What would a committee state about my father on day 10?

Bill Peckham

Again, do you think there are people in the US put on dialysis inappropriately? Meaning are there people in the US that are using dialysis that would be expected to have a better outcome forgoing dialysis?

Peter Laird, MD

Bill, once again, the question is not whether there are people on dialysis who should not go on dialysis since there is not expected benefit. Instead the question is who decides.

If NKC is advocating for a "committee" to make that decision and choose to withhold dialysis from those that the "committee" deems inappropriate, I would have to part company with NKC which would be a shame since they have been a shining light for optimal dialysis.

The issue is, who decides. I do not support shared decision making because it weakens patients rights of self determination and patient autonomy.

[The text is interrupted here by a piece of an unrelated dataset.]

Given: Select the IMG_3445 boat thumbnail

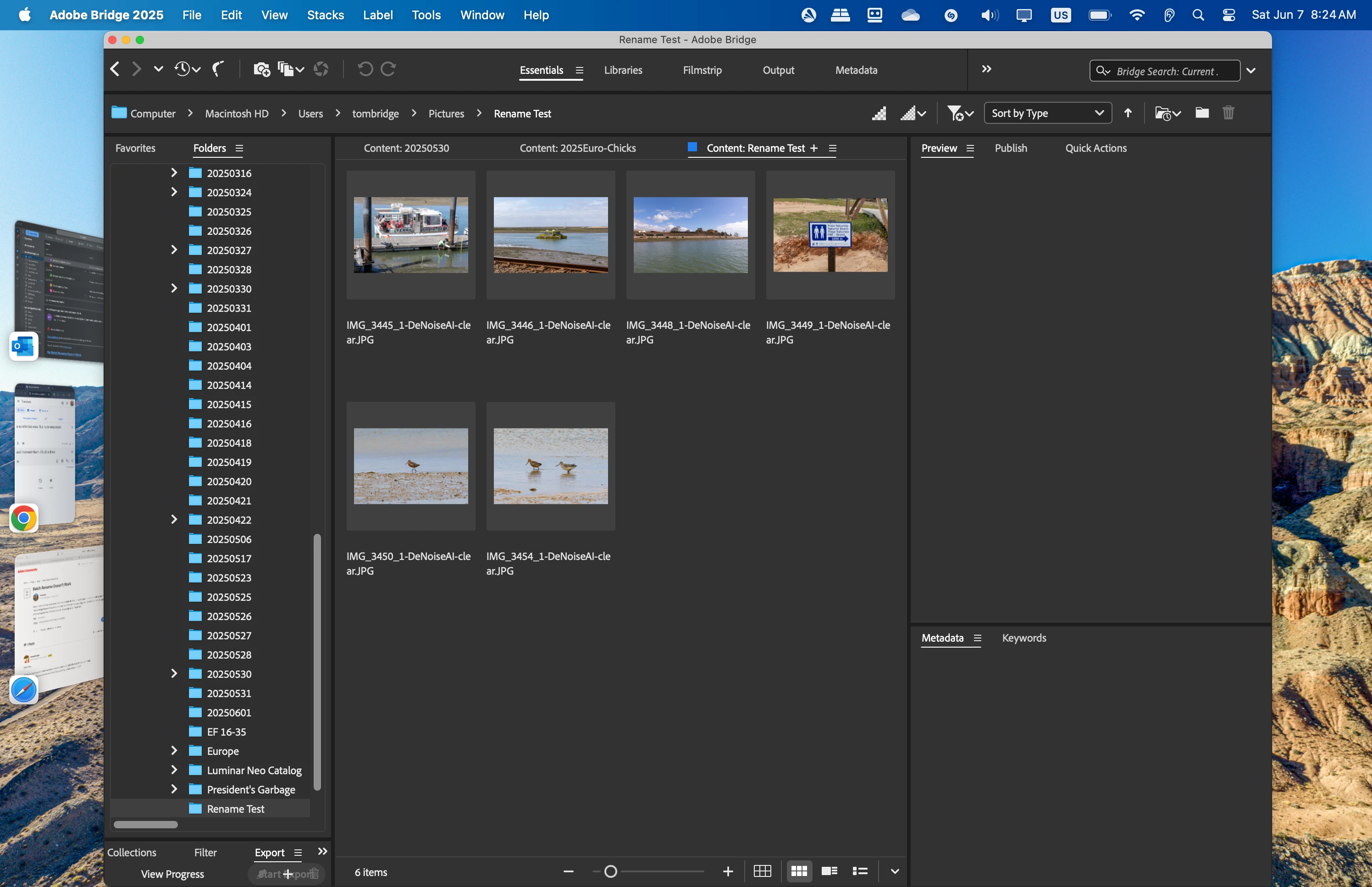Looking at the screenshot, I should [x=410, y=235].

A committee making this decision is reprehensible to me.

Bill Peckham

I think your self righteousness is very unatractive. If you can read the article and come away thinking that Dr Kelly or anyone else in Seattle is proposing to withhold dialysis "those that the "committee" deems inappropriate" then you have failed as a reader.

If you can not accept the salience of the fact that people are being given an inappropriate treatment, then you are blind to a great deal of avoidable human suffering. Human suffering in the service of profits is not something I would wave away in the name of self determination.

Peter Laird, MD

With all due respect Bill, the issue is who decides. This is simply defending the concept of self determination, patient autonomy and informed consent. As you know, I have advocated for such as long as I have been writing about dialysis issues.

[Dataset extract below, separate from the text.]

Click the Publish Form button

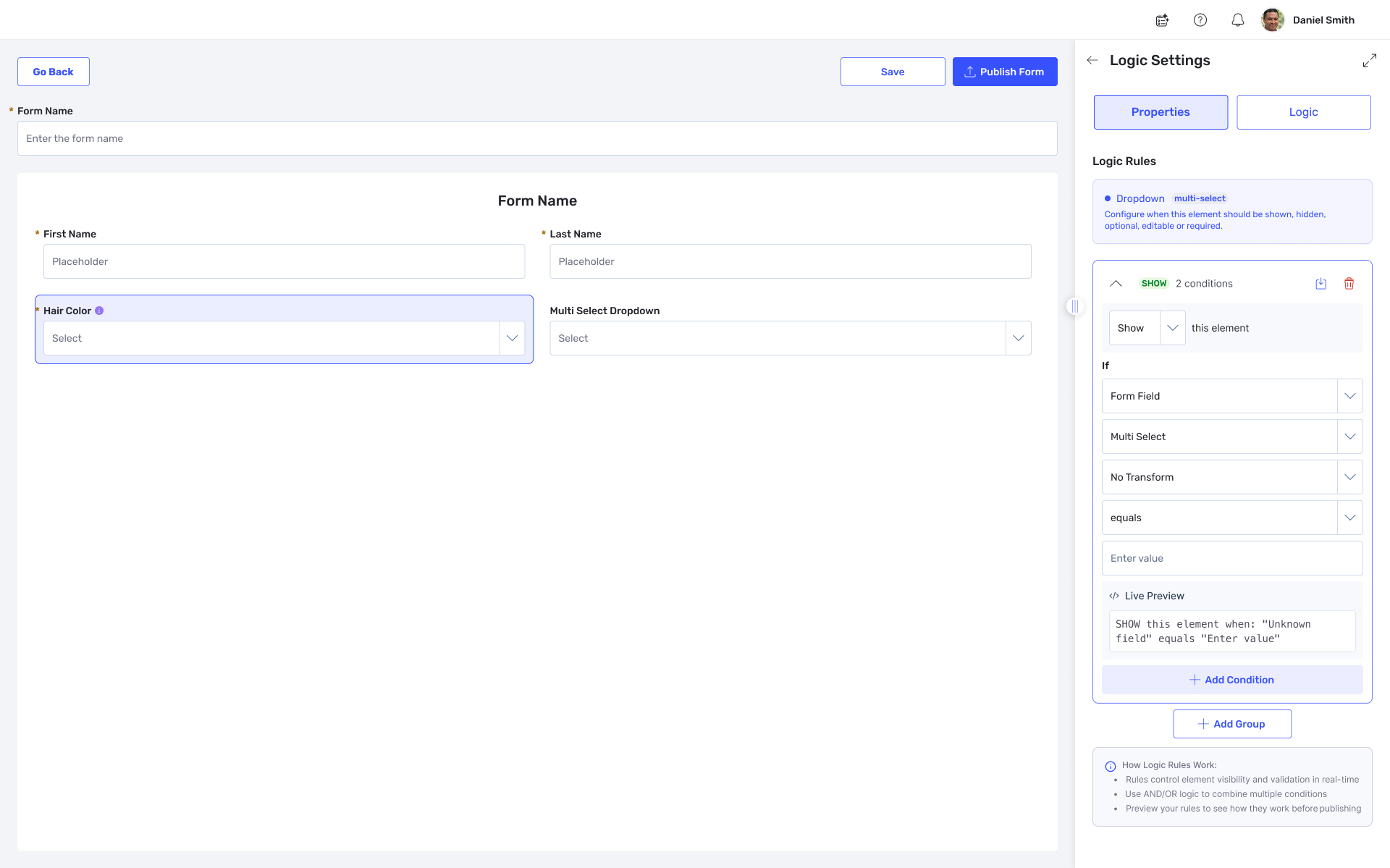tap(1004, 72)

The issue is who decides. If it is a committee, then patient autonomy and self determination is dead and we no longer have informed consent. Informed consent is predicated on educating the patient or guardian on the risks, benefits and alternatives of treatment.

That is part of the longstanding legal fiduciary requirement of a physician and is the standard of care today. It has nothing whatsoever to do with alleged self righteousness Bill. This is instead the law of the land and the legal duty of all physicians. Here is an excellent overview of that legal duty for physicians:

http://legalstuff.kaiserpapers.org/informedconsent.html

In my time in medicine, I withdrew treatment on many patients but it was not my decision. I respected their right to self determine what was best in their situation between them and their families. I understand precisely what Dr. Kelly is recommending with a committee to make these decisions. I disagree strongly with that approach. Informed consent is one of the most important patient's rights issues we have.

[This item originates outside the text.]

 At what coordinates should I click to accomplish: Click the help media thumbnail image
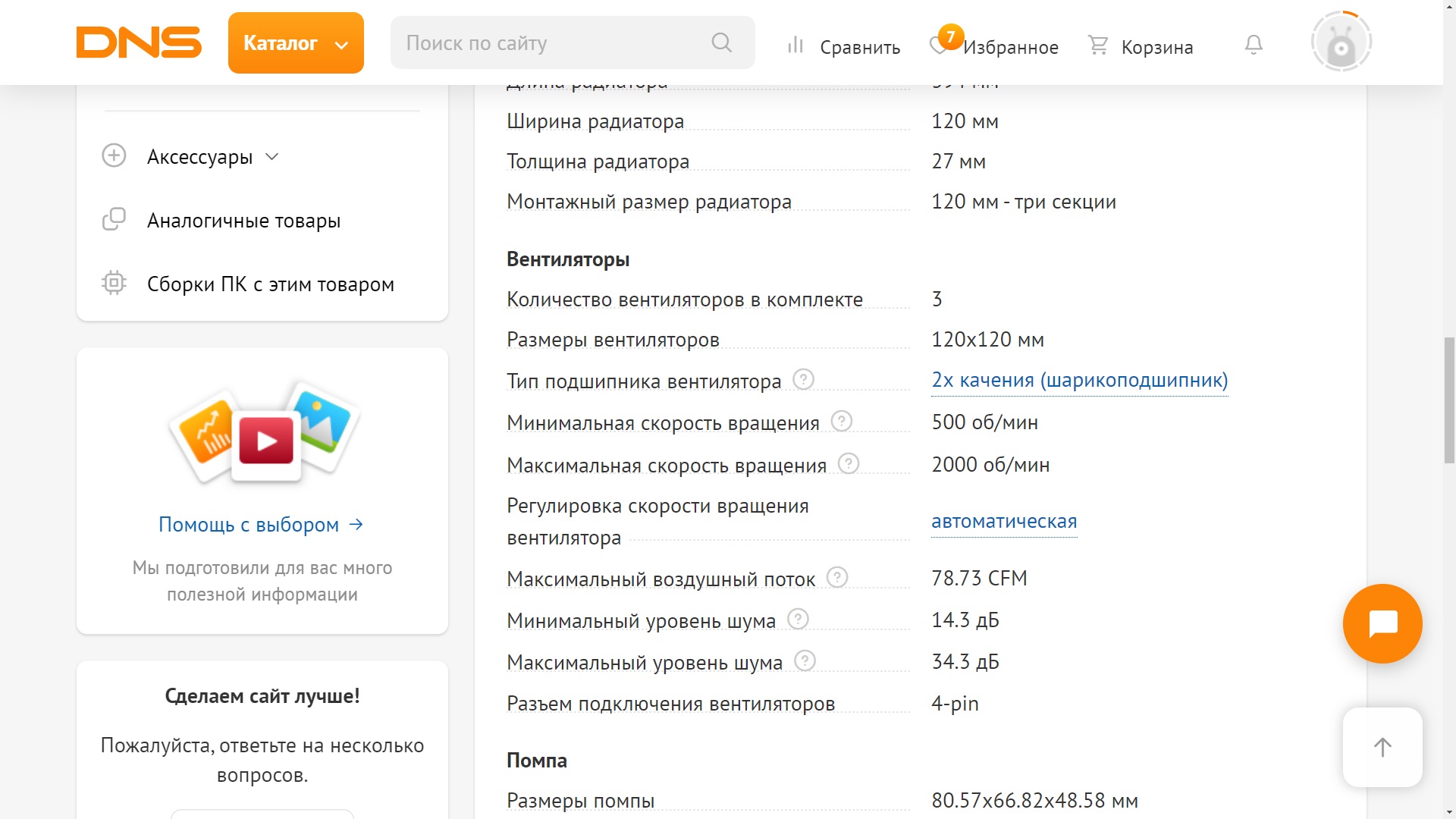point(265,435)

http://www.emedicinehealth.com/patient_rights/article_em.htm

Peter Laird, MD

Lastly, if the committee were to assume decision making power against the will of patients or guardians, that would not be a medical ethics based on patient autonomy with informed consent, nor would it even by shared decision making.

It would not even be paternalism since the beneficiary in this case would not be the patient, but instead the institution. I truly do not believe that Seattle NKC has the legal or ethical authority to convene such a committee under current law which continues to uphold the patients rights to informed consent and the physicians duty to respect patient autonomy should such a committee be anything other than advisory in nature. Current ethics committees are advisory in nature as constituted at this time.

Chris Schwab

If death sentences have to be handed out, I prefer them to be handed out by a judge and jury - not God squads. I've seen how this can be a slippery slope and recall having to argue with a nurse who felt she had the right to dump patients she found disgusting - last I looked disgusting wasn't a capital crime.

I was asked what should be done if some pervert was whispering unmentionable things to my daughter while she received treatment. I would have expected the nurse to isolate the offender, call the police if appropriate, and the nurse would have to pull my daughter's thumb out of the perpetrator's eye - somebody obviously didn't know my daughter.